As you can see in Appendix A, the main difference between the various death claim options is when the beneficiaries are going to incur an income tax liability. Some options force beneficiaries to incur the entire income tax liability in the near term (lump-sum or five-year rule), whereas others allow an extension of that liability over a much longer period of time (annuitization and stretch). There is no way to completely eliminate the income tax liability associated with annuity death claims; however, the “stretch” option can often be exchanged to another annuity contract on a tax-free basis in order to reduce expenses while maintaining tax-deferred growth. Keep in mind that rarely do insurance carriers allow beneficiaries to put any lifetime income guarantees on “stretched” assets, so the only financial benefit to an exchange would typically be a reduction in contract expenses.
Does it matter if the funds are qualified versus non-qualified?

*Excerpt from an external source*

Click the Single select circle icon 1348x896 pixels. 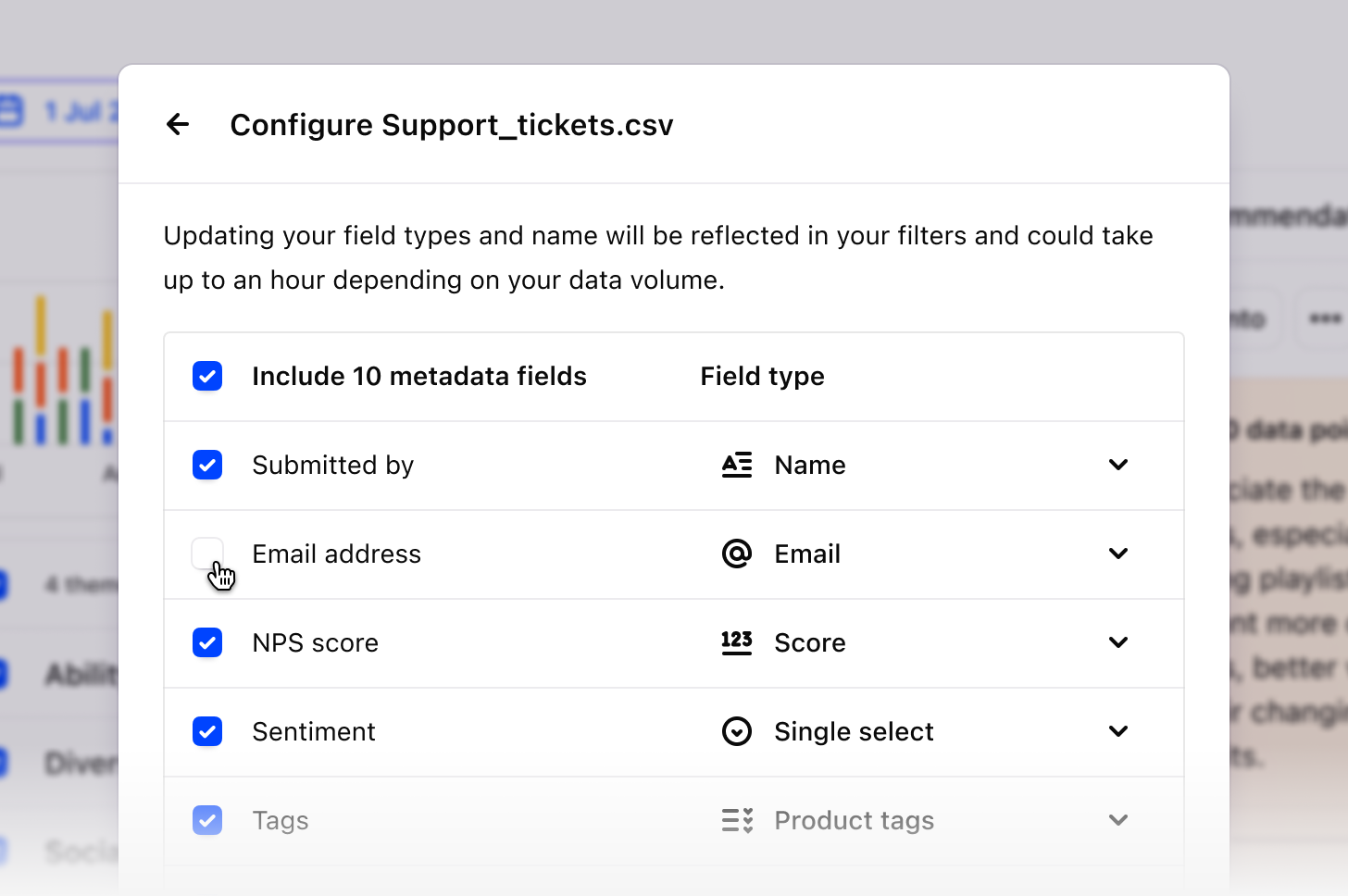[737, 731]
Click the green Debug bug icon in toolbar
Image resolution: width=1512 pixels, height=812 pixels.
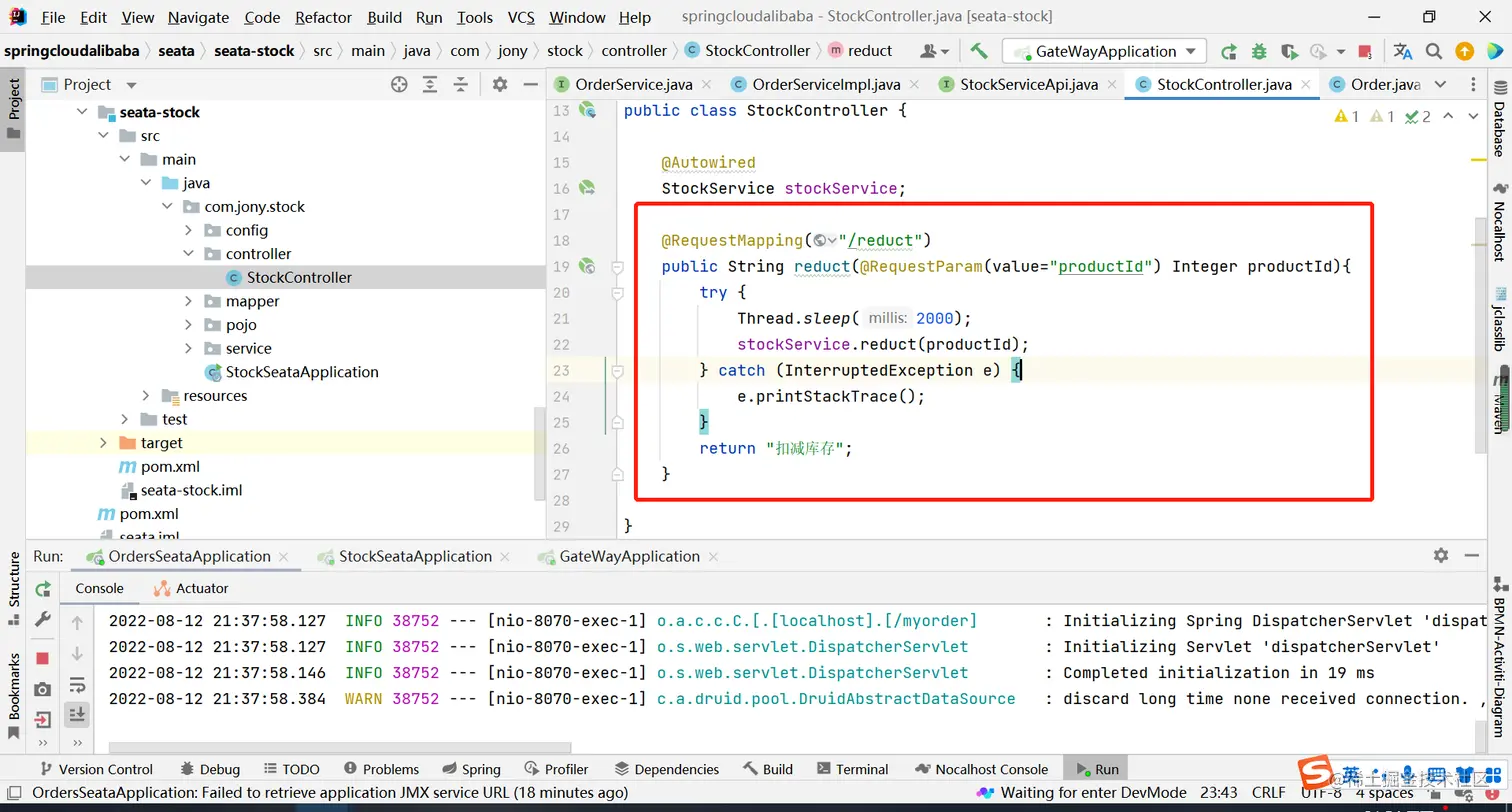[1259, 51]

Generally, annuities in qualified accounts and non-qualified accounts will have the same death claim options. The key considerations still center on the taxation of the death claim assets. With qualified funds, beneficiaries will pay taxes on 100% of the proceeds, whereas with non-qualified funds, some cost basis may be returned to the beneficiaries income tax-free. When looking at the “stretch” option, we generally see IRA annuity beneficiaries moving those assets out of annuities and into a Stifel Beneficiary IRA account, especially with changes due to the SECURE Act introducing the 10-year rule that would limit most beneficiaries from stretching over their life expectancy. However, non-qualified contracts do not have the same “stretch” limitations and may offer an opportunity to explore doing an exchange to a new contract in order to reduce expenses while maintaining tax-deferred growth.
Annuities are not insured by the FDIC or any other government agency. Taxes will be due upon withdrawal, and withdrawals prior to age 59 ½ are subject to a 10% penalty. Withdrawals prior to the end of the guaranteed period are subject to a surrender charge and market value adjustment. Guarantees are based on the claims-paying ability of the insurance company. Please note that you should consider carefully the fees and charges of features associated with new annuity contracts against the costs of existing contracts. Also, you may be assessed a surrender charge for terminating
an existing contract while also starting a surrender period for the new contract. Stifel does not provide legal or tax advice. You should consult with your legal and tax advisors regarding your particular situation.